> _Task brief_: Search the entries below for the word "number" and copy every line where it appears.

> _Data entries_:
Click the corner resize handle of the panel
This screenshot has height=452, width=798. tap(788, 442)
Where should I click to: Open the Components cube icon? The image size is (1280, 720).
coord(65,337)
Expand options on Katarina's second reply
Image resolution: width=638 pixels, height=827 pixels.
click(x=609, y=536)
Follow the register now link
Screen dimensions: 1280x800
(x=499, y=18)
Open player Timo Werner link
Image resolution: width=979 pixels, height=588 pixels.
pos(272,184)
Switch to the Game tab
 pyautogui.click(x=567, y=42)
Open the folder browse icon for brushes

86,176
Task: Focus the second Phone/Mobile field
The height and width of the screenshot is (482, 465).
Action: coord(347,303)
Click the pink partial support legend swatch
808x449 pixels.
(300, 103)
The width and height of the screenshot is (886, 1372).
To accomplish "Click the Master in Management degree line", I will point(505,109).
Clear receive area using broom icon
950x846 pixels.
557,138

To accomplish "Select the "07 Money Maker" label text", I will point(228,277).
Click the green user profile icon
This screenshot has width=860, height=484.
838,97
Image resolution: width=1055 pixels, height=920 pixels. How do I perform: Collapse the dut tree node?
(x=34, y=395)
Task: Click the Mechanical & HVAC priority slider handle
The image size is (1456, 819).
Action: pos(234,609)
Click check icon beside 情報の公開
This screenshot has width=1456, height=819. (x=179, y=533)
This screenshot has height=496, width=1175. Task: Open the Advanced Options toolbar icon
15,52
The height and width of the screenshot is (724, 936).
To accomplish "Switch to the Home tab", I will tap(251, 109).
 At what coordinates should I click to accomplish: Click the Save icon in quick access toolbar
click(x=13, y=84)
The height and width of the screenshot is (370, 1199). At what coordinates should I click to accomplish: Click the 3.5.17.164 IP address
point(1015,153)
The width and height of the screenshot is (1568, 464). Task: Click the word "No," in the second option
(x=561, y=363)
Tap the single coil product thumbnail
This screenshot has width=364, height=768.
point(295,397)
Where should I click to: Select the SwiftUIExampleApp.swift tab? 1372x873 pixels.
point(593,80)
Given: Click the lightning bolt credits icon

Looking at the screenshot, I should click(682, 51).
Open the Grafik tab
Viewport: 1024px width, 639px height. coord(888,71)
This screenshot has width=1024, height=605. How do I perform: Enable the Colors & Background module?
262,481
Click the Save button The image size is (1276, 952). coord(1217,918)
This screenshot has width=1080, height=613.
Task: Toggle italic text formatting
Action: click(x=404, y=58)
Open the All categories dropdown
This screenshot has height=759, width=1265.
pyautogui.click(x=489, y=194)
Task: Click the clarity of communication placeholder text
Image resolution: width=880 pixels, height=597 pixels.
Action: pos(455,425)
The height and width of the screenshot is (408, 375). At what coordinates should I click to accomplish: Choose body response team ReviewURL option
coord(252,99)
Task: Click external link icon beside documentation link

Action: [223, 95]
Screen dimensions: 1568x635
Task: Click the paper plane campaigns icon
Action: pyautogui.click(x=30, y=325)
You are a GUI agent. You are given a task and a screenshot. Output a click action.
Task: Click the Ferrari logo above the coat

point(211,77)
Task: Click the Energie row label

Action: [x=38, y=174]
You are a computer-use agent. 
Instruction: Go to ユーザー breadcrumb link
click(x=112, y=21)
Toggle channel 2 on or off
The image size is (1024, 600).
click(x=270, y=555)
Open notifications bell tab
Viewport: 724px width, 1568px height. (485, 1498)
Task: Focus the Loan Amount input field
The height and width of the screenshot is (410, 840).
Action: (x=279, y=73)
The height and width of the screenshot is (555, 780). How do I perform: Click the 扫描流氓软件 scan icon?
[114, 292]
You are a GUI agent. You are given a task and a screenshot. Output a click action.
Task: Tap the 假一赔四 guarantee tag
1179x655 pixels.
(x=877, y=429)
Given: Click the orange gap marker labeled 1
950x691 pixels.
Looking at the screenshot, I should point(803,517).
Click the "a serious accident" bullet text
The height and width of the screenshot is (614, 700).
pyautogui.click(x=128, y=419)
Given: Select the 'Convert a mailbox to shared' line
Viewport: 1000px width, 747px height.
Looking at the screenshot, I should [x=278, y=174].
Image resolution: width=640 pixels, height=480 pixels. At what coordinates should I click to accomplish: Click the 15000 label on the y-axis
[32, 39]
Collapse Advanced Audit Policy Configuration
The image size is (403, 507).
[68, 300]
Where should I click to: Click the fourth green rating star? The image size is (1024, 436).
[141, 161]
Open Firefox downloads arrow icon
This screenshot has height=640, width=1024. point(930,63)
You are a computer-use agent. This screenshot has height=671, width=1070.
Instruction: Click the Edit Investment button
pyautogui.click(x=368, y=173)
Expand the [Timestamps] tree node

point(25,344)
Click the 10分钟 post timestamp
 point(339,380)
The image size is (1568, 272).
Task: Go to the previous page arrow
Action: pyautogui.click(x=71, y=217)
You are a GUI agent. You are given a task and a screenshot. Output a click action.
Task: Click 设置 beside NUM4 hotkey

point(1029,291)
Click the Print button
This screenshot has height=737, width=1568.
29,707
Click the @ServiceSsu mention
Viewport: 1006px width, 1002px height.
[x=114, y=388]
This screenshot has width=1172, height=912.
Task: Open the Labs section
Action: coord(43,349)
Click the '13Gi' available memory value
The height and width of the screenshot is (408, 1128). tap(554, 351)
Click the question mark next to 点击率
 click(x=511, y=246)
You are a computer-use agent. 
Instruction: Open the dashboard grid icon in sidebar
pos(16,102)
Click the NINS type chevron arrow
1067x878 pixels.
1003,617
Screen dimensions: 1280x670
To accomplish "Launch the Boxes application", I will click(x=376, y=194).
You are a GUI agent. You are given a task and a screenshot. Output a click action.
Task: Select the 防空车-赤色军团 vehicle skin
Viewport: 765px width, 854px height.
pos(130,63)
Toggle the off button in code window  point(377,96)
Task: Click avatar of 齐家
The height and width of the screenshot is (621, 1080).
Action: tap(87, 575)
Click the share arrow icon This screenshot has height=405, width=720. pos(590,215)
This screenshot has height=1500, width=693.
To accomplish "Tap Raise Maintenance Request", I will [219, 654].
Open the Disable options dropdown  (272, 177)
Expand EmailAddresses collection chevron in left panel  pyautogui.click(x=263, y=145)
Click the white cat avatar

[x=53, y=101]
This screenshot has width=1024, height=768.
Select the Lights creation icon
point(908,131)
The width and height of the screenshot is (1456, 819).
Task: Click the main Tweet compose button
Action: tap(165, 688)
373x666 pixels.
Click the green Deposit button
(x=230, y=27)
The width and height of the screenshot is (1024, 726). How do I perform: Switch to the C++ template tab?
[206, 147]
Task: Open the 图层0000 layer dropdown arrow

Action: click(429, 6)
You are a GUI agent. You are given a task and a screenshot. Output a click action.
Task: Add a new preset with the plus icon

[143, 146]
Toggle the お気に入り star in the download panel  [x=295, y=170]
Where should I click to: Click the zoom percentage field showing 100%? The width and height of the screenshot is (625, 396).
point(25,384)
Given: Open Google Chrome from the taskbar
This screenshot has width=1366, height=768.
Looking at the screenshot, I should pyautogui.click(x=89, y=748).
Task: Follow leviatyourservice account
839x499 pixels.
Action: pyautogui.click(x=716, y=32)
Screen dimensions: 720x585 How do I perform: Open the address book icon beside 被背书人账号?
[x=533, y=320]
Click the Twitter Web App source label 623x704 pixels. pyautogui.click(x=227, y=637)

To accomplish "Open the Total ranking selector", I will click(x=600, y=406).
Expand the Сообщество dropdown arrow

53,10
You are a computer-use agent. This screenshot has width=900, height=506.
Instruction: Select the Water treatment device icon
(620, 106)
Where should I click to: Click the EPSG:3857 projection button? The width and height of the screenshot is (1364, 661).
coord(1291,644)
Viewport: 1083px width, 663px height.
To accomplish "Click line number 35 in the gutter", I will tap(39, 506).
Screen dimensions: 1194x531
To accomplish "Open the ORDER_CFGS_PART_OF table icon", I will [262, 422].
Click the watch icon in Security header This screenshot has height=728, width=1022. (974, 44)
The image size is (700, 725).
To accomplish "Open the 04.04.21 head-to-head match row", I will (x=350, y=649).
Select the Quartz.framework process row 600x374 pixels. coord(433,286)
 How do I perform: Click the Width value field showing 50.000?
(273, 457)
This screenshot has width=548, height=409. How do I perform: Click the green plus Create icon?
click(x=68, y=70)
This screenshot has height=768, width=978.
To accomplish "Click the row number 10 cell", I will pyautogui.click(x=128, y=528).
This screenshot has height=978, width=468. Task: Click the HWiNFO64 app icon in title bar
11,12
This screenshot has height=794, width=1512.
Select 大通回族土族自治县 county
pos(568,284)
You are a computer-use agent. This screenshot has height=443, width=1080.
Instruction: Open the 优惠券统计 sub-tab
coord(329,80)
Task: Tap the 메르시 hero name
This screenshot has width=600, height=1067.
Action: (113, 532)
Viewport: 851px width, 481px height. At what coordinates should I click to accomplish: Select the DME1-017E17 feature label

> _The answer_:
To accomplish "Click line number 35 in the gutter", I will tap(39, 506).
To accomplish "Click the row number 10 cell", I will pyautogui.click(x=128, y=528).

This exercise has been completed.